**TASK ITEM**: Please reproduce exactly, and only, the lines from the one with "Export report to Excel icon" through the last line of the listing below, both ends included, leaving out the pictures.

**EXTRACTED MATERIAL**:

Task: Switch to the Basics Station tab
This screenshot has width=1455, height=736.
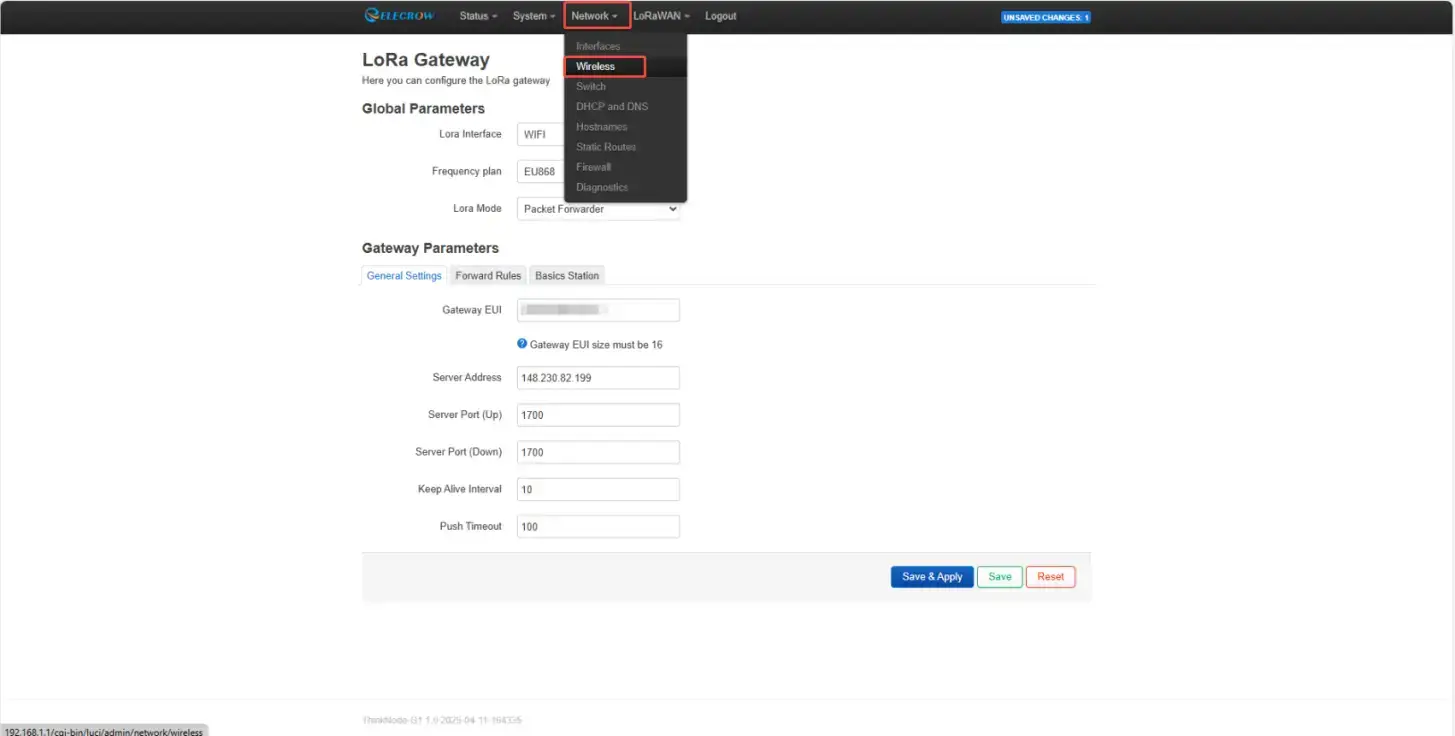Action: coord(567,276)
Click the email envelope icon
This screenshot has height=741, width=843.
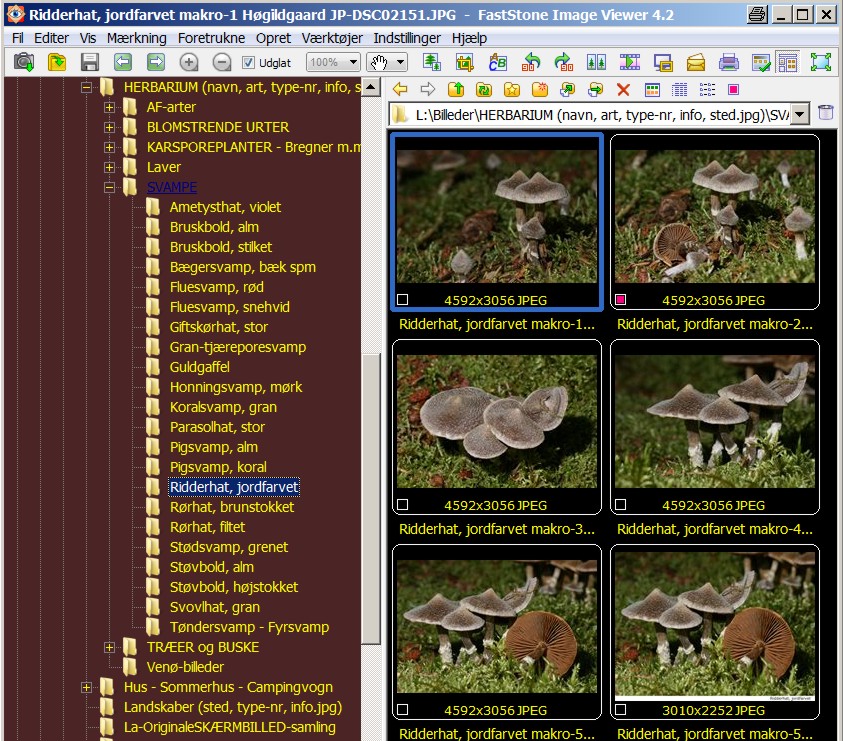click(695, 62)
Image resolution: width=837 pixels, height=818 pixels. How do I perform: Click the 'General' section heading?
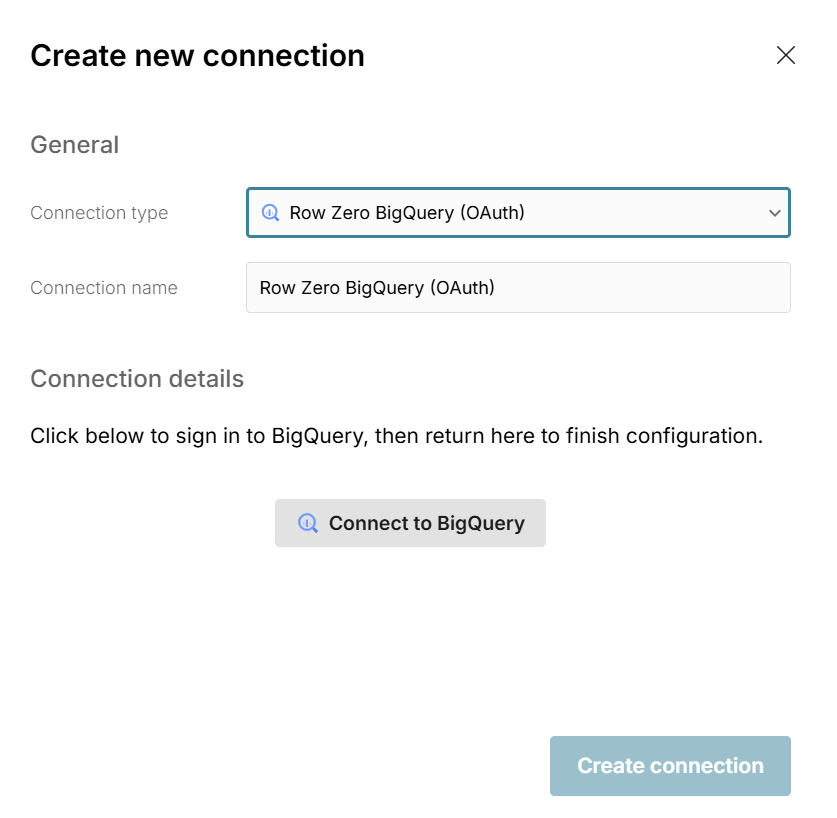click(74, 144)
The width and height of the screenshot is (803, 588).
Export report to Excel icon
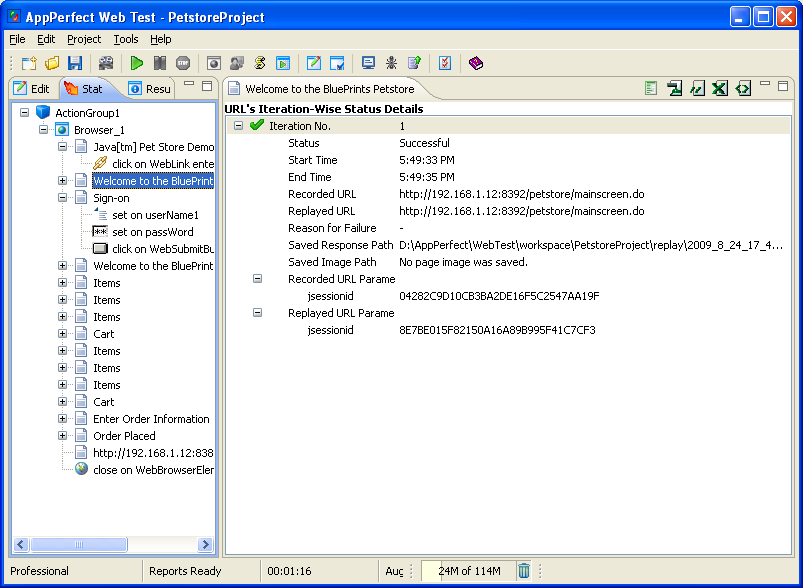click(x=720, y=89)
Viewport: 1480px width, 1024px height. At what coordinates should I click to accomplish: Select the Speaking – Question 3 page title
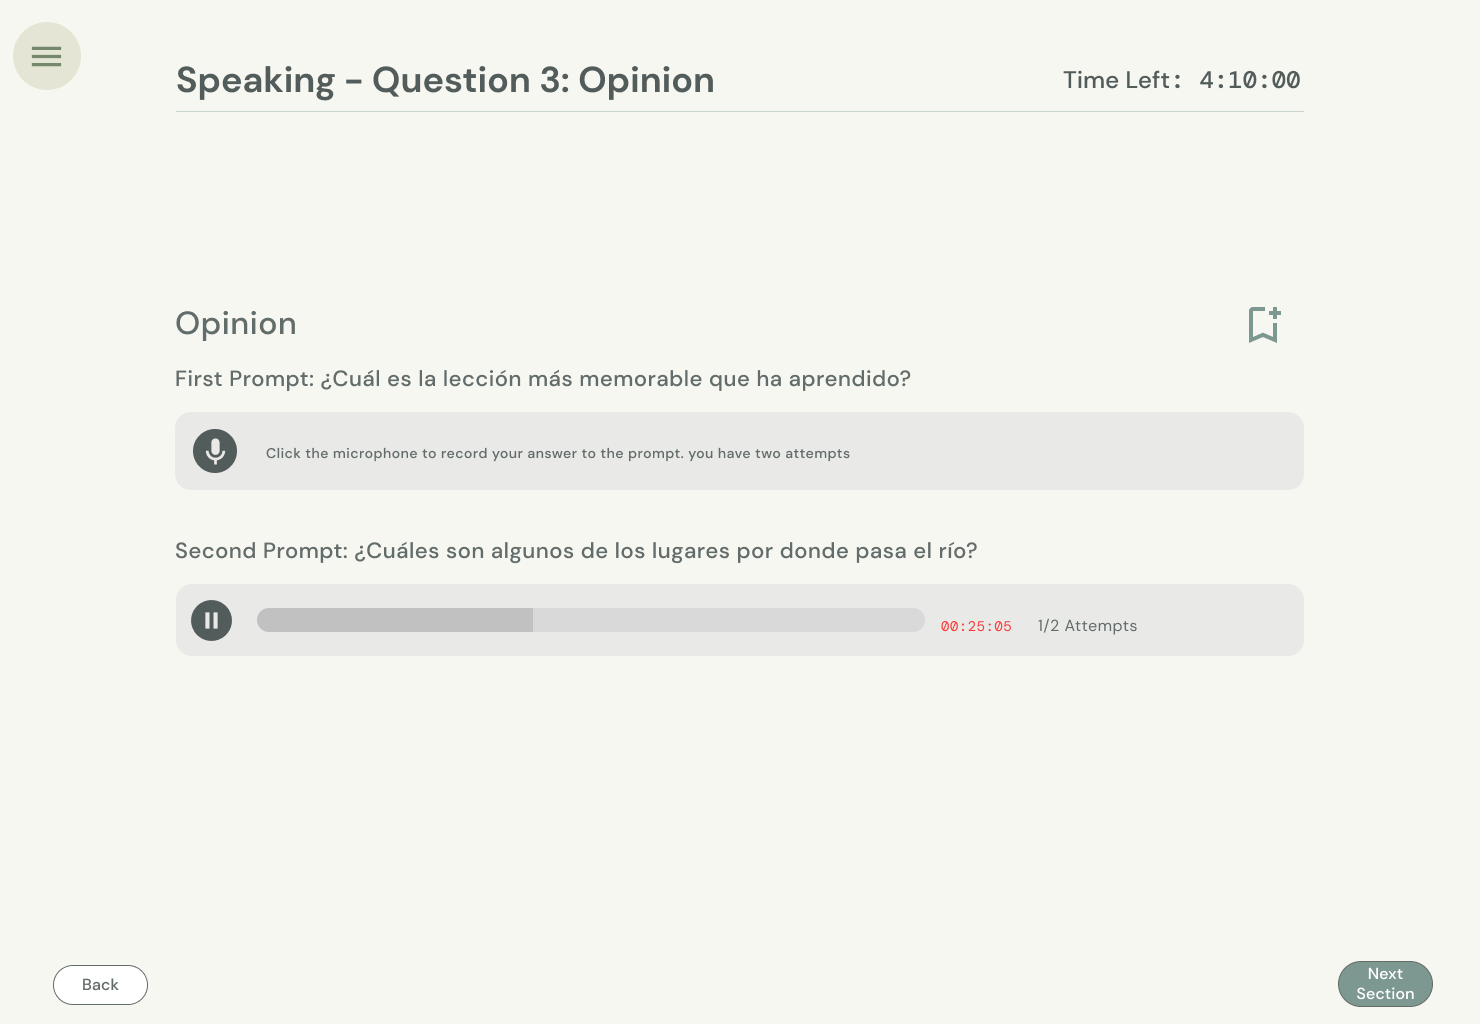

**SOLVED EXERCISE**:
Export report to Excel icon
click(x=720, y=89)
Viewport: 1480px width, 1024px height. At what coordinates should I click to accomplish: Select the Speaking – Question 3 page title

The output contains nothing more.